** START OF Given text **

# how to cut multiple wide "boards" correctly?



## yarg28 (Jan 13, 2014)

Ok, I'm new. Really new. I have a router and router table, miter saw, contractors table saw, jig saw, circular saw, pocket hole jigs, and a few other items. I've done a lot of diy carpentry work like installing oak rails, newels, and balusters. I've never completed an "item".

I have no idea how to cut sides to things like book cases or toy storage units and get them the same length and square. The issue that I have is that my miter saw is 12" but it cant cut 10" or wider board width because of the fence.

I have tried to make two items 2 book cases and no matter what the 12" boards are never the same length and the ends arent square.

What is the best method for cutting 12" wide boards?

Do i just need more practice? Very frustrated that I can rout edges and pocket hole join stuff and complete work that seems more difficult and then I just cant get a square edge 



Thanks for the help.


----------



## Alchymist (Jan 2, 2011)

** END OF Given text **
** START OF Entries shown **

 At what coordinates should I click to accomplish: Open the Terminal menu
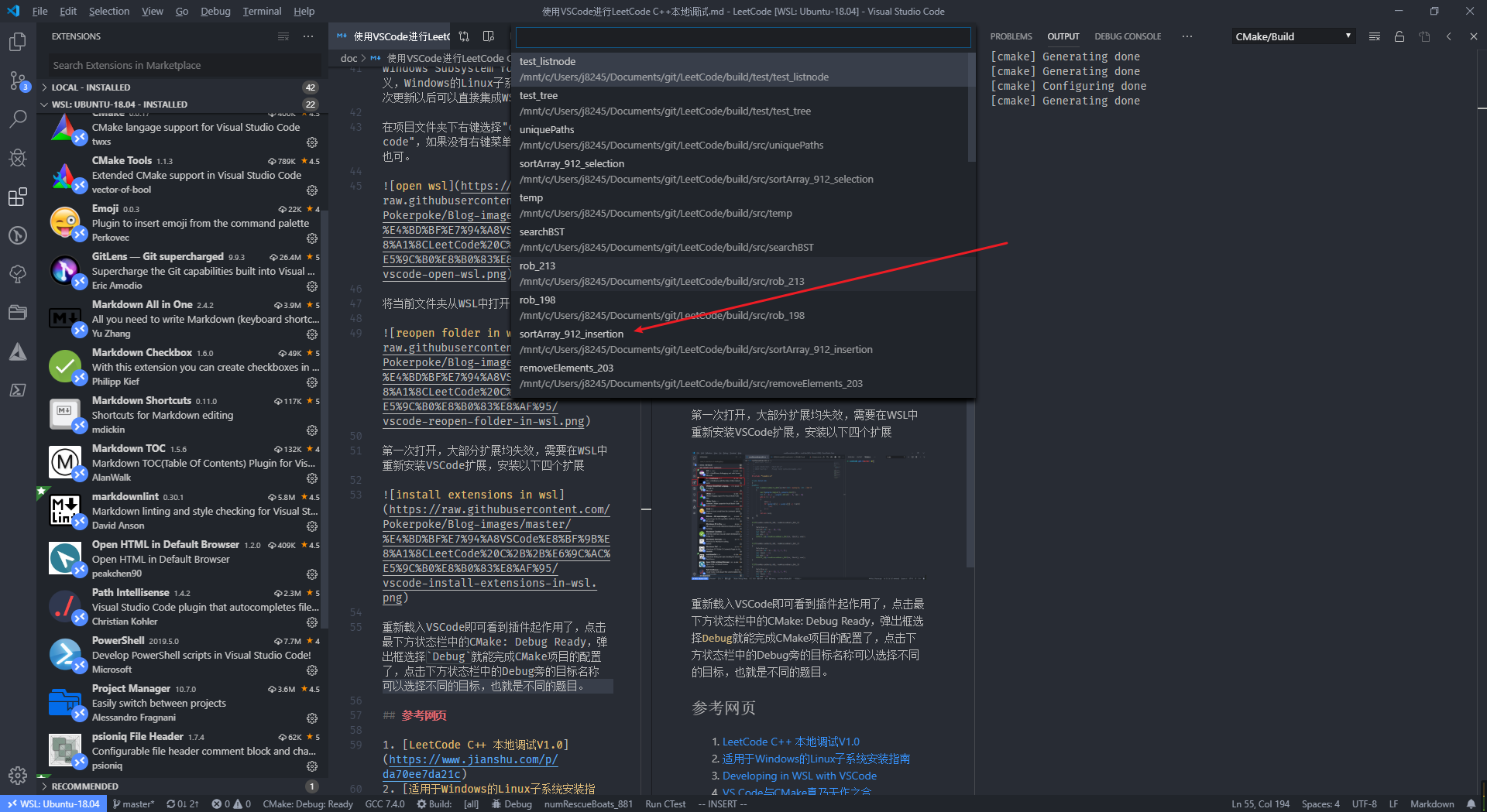click(x=261, y=11)
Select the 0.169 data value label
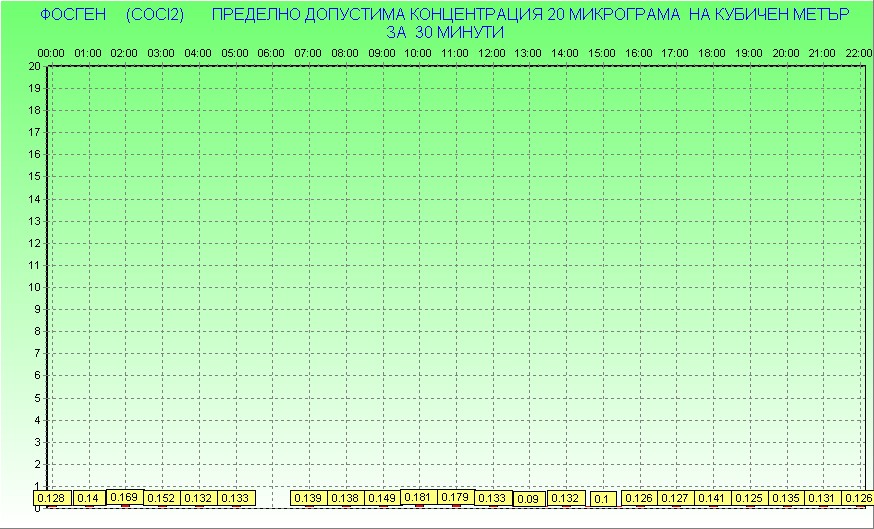The height and width of the screenshot is (529, 874). (124, 497)
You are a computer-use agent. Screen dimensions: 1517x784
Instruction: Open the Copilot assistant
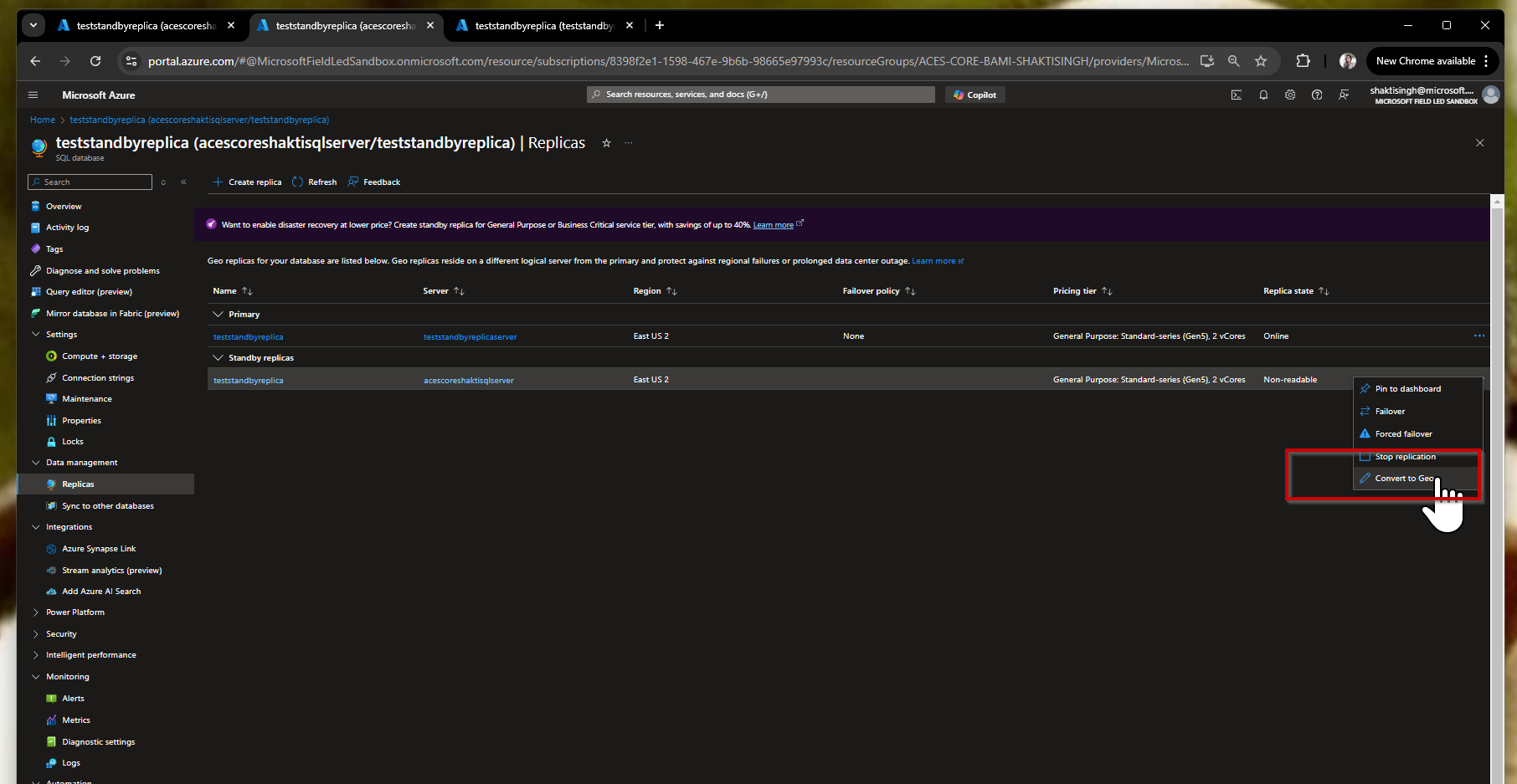pyautogui.click(x=974, y=95)
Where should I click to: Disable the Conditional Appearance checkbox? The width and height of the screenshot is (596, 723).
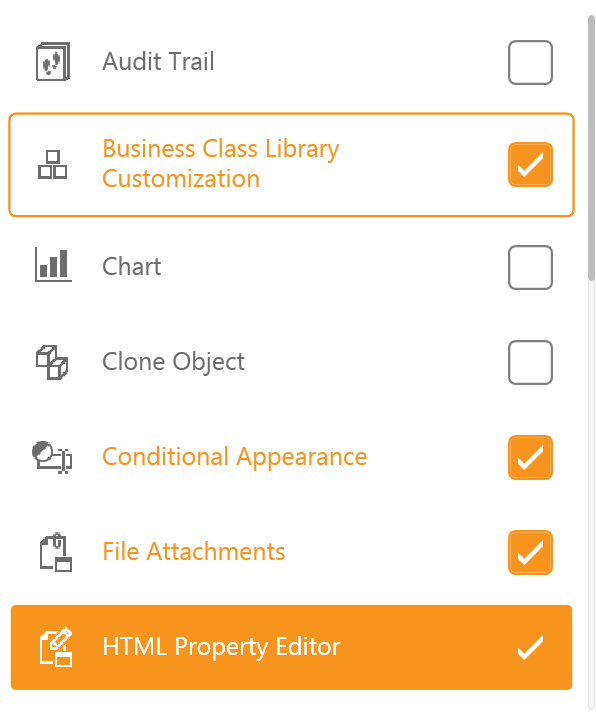point(530,457)
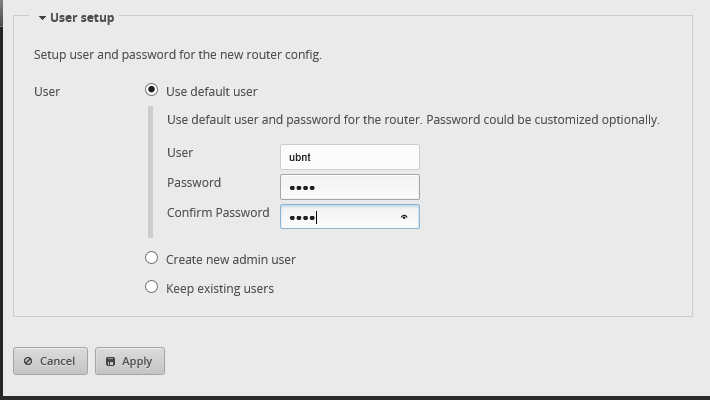Select the Use default user radio
This screenshot has width=710, height=400.
pyautogui.click(x=152, y=90)
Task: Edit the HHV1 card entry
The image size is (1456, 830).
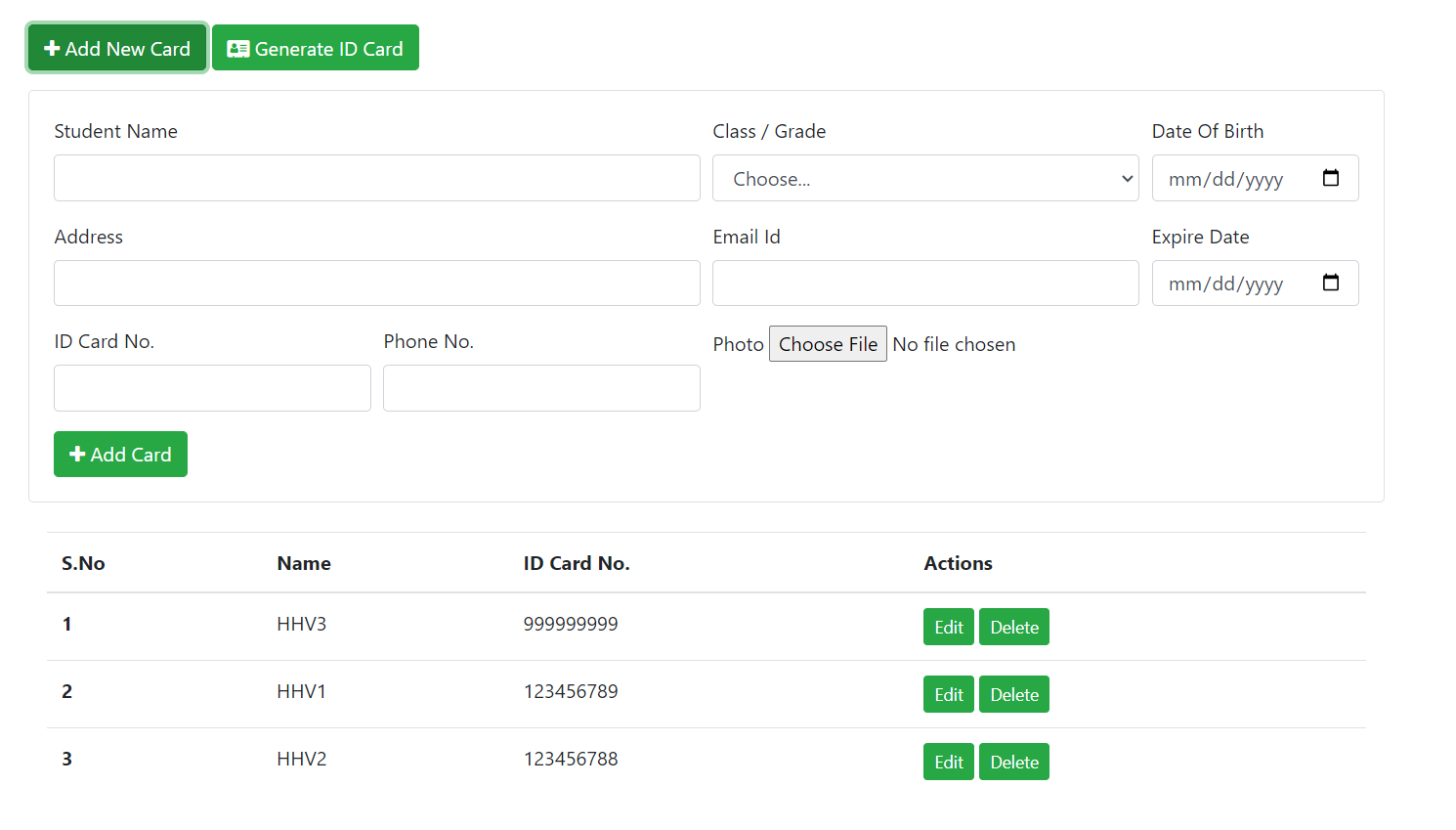Action: pyautogui.click(x=948, y=695)
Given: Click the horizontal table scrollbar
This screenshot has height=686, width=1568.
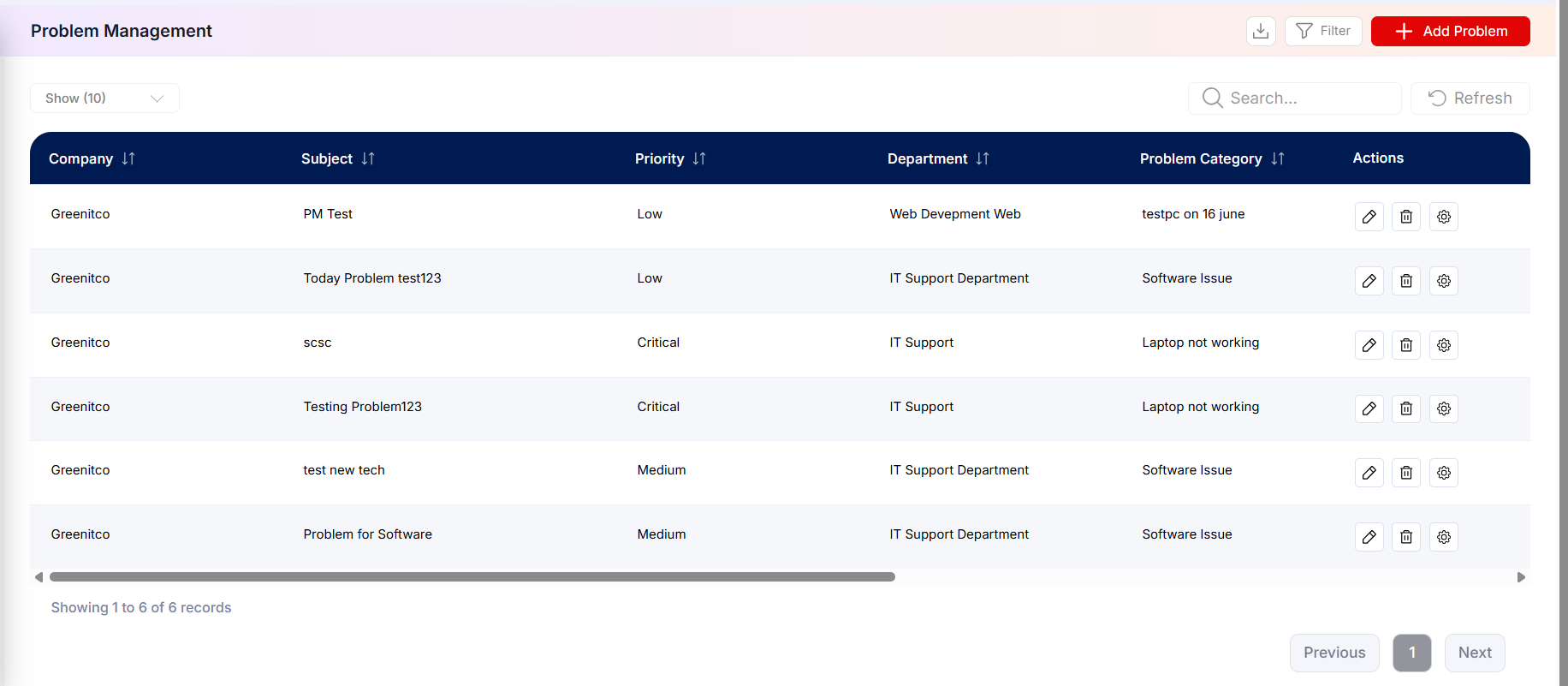Looking at the screenshot, I should (x=472, y=577).
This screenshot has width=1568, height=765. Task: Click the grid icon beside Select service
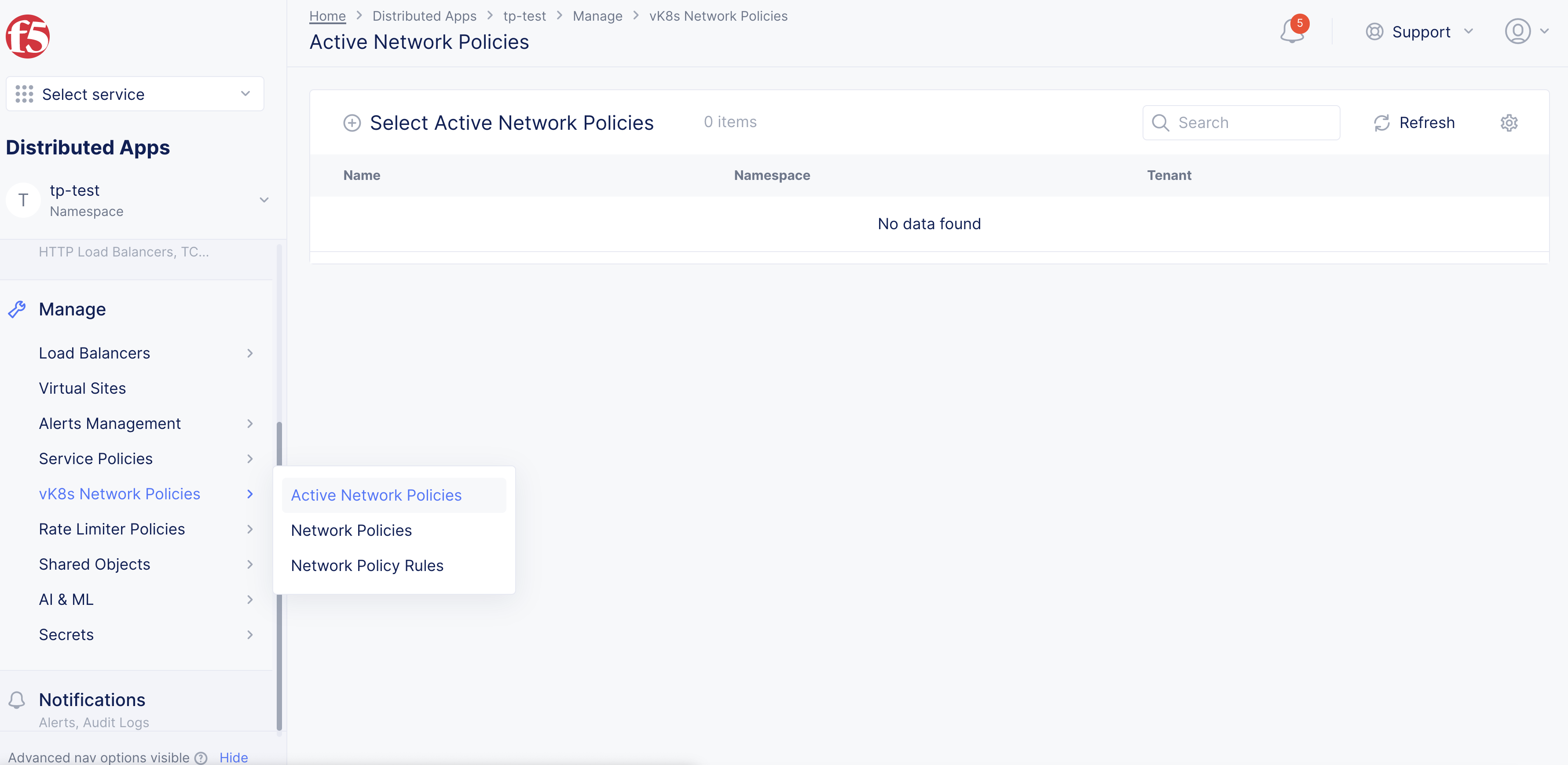[24, 94]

** END OF Entries shown **

## Given task
In the forum thread about cutting wide boards, what keeps the poster's 12" miter saw from cutting boards 10" or wider?

## Worked solution
The fence.